Kosten für Rhythmische Massage werden nicht von der Krankenkasse übernommenGemeinsamer Bundesausschuss hat sich bisher nicht mit Heilmethode der anthro­po­so­phischen Medizin befasst

Auch Heilmittel der sich von der Schulmedizin unter­schei­denden „besonderen Thera­pie­rich­tungen“ - wie der anthro­po­so­phischen Medizin - sind nur bei positiver Bewertung durch den Gemeinsamen Bundesausschuss von den gesetzlichen Krankenkassen zu leisten. Mit der in der anthro­po­so­phischen Medizin angewandten rhythmischen Massage hat sich der Bundesausschuss bislang nicht befasst, so dass sie von den gesetzlichen Krankenkassen nicht zu leisten ist. Dies entschied das Hessische Landes­so­zi­al­gericht.

Im zugrunde liegenden Streitfall erhielt eine 77-jährige Frau aus Marburg von ihrem Arzt mittels Privatrezept rhythmische Massagen verordnet und beantragte bei ihrer Krankenkasse die Koste­n­er­stattung. Dies lehnte die Kasse mit der Begründung ab, dass es sich hierbei um ein neues Heilmittel handele, für das sie nicht leistungs­pflichtig sei. Die Frau berief sich hingegen darauf, dass diese Behand­lungs­methode bereits seit mehr als 80 Jahren integrativer Bestandteil der anthro­po­so­phischen Medizin sei. Es könne ihr auch nicht entgegen gehalten werden, dass der Gemeinsame Bundesausschuss bisher kein Anerken­nungs­ver­fahren eingeleitet habe, da sie hierauf keinen Einfluss habe.

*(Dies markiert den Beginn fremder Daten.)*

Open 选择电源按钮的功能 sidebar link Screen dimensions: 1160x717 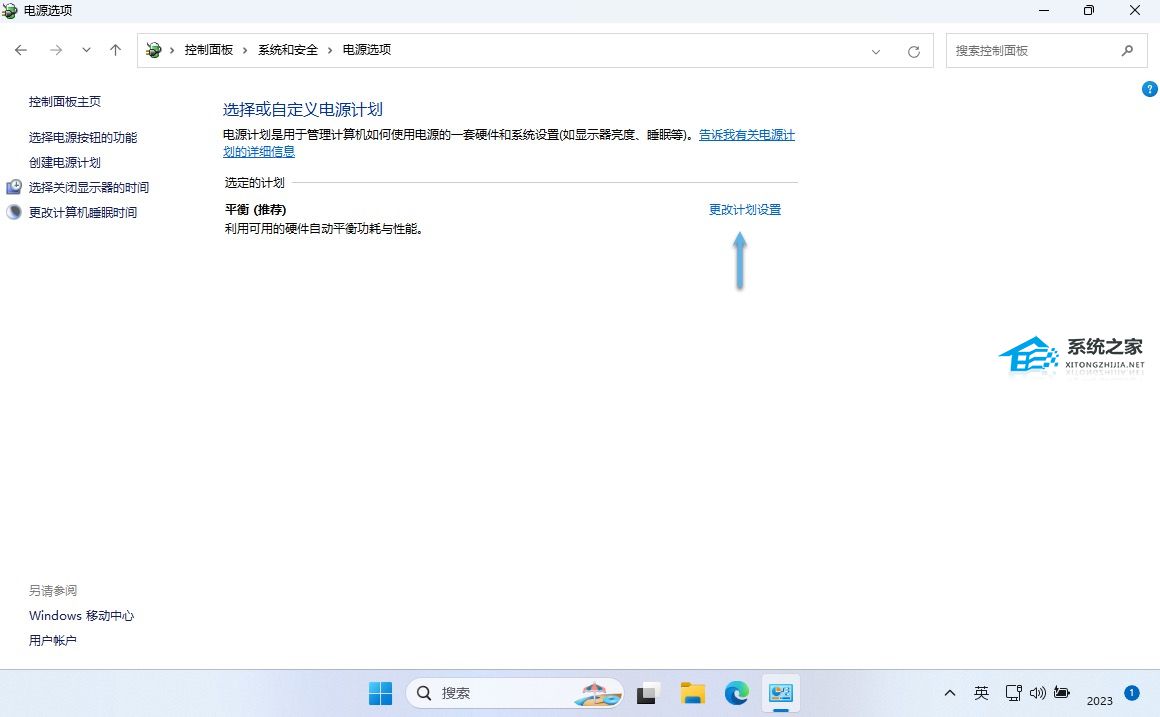(83, 137)
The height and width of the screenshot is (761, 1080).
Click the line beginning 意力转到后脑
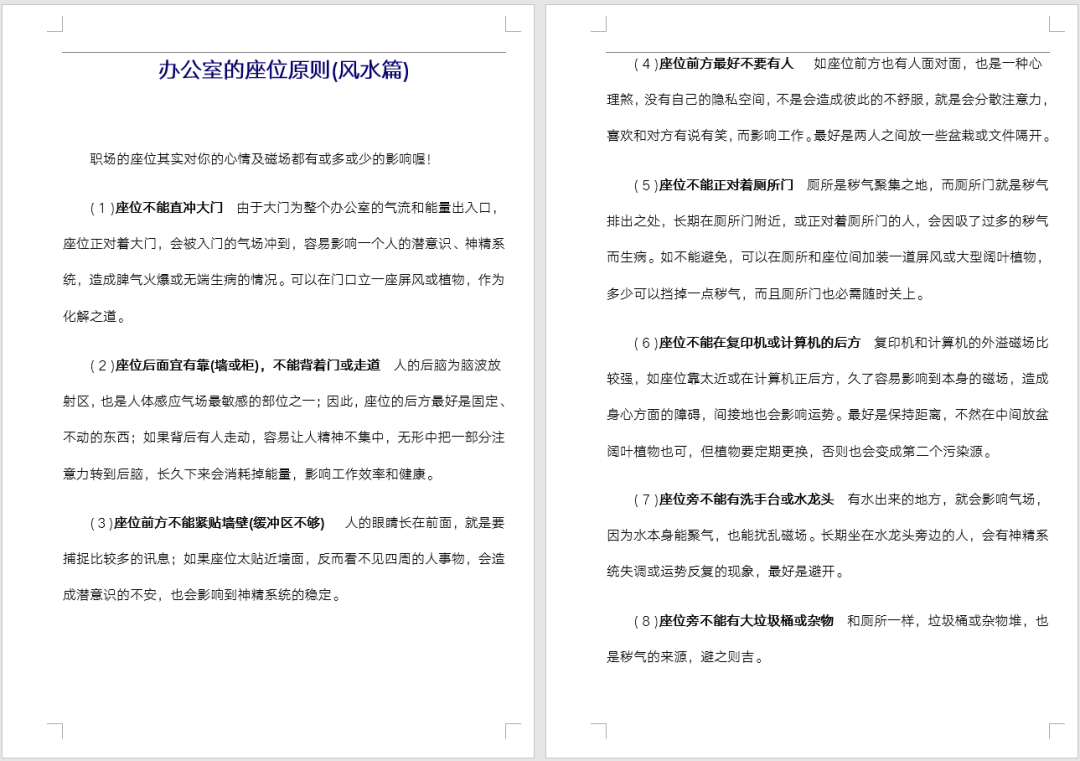click(249, 474)
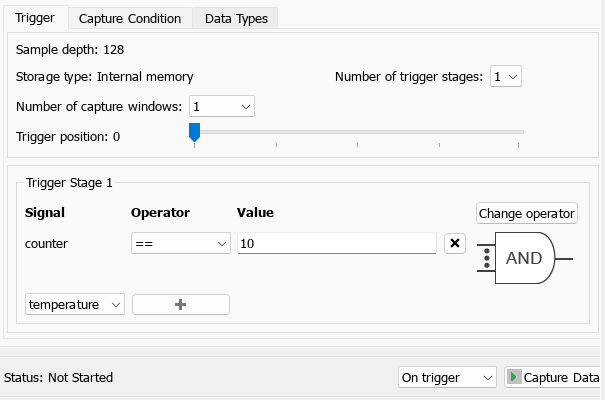605x400 pixels.
Task: Open the On trigger mode dropdown
Action: [x=446, y=377]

Behand­lungs­methode vom Gemeinsamen Bundesausschuss nicht anerkannt

Die Richter des Sozialgerichts und des Hessischen Landes­so­zi­al­ge­richts gaben der Kranken­ver­si­cherung Recht. Als neue Heilmittel gelten solche, die bisher nicht Bestandteil der vertrag­s­ärzt­lichen Versorgung gewesen seien. Hierzu zähle die rhythmische Massage, da sie in der Anlage der Heilmit­tel­richtlinie nicht aufgeführt sei. Zudem habe der Gemeinsame Bundesausschuss diese Behand­lungs­methode weder anerkannt, noch habe er sich mit diesem Heilmittel befasst.

Gericht verweist auf zahlreiche andere, als Kassenleistung zur Verfügung stehende Heilmittel der physikalischen Therapie

Darin liege auch kein Systemversagen, das ausnahmsweise einen Behand­lungs­an­spruch des Versicherten begründen könne. Ein entsprechendes Anerken­nungs­ver­fahren könnten – so die Darmstädter Richter - eine kassenärztliche Vereinigung oder ein Spitzenverband der Krankenkassen beantragen. Diesen stehe insoweit angesichts der begrenzten Bearbei­tungs­ka­pazität des Gemeinsamen Bundes­aus­schusses ein Beurtei­lungs­spielraum zu. Ein sachgerechtes Kriterium sei insoweit die medizinische Relevanz der Methode bei Diagnostik und Behandlung bestimmter Erkrankungen. Für Krank­heits­bilder, die mit der rhythmischen Massage behandelt würden, stünden zahlreiche andere Heilmittel der physikalischen Therapie – wie z.B. klassische Massage und Kranken­gym­nastik – als Kassenleistung zur Verfügung.

Positive Bewertung des Gemeinsamen Bundes­aus­schusses maßgeblich

Der Gesetzgeber habe zwar Behand­lungs­me­thoden, Arznei- und Heilmittel der „besonderen Thera­pie­rich­tungen“, die sich von der Schulmedizin abgrenzten, vom Leistungsrahmen der gesetzlichen Kranken­ver­si­cherung nicht grundsätzlich ausgeschlossen. Dies besage aber nicht, dass diese Mittel ohne jegliche Prüfung ihres Nutzens und ihrer Wirtschaft­lichkeit von den Krankenkassen zu bezahlen seien.

Hinweise zur Rechtslage

§ 2 Sozial­ge­setzbuch Fünftes Buch (SGB V)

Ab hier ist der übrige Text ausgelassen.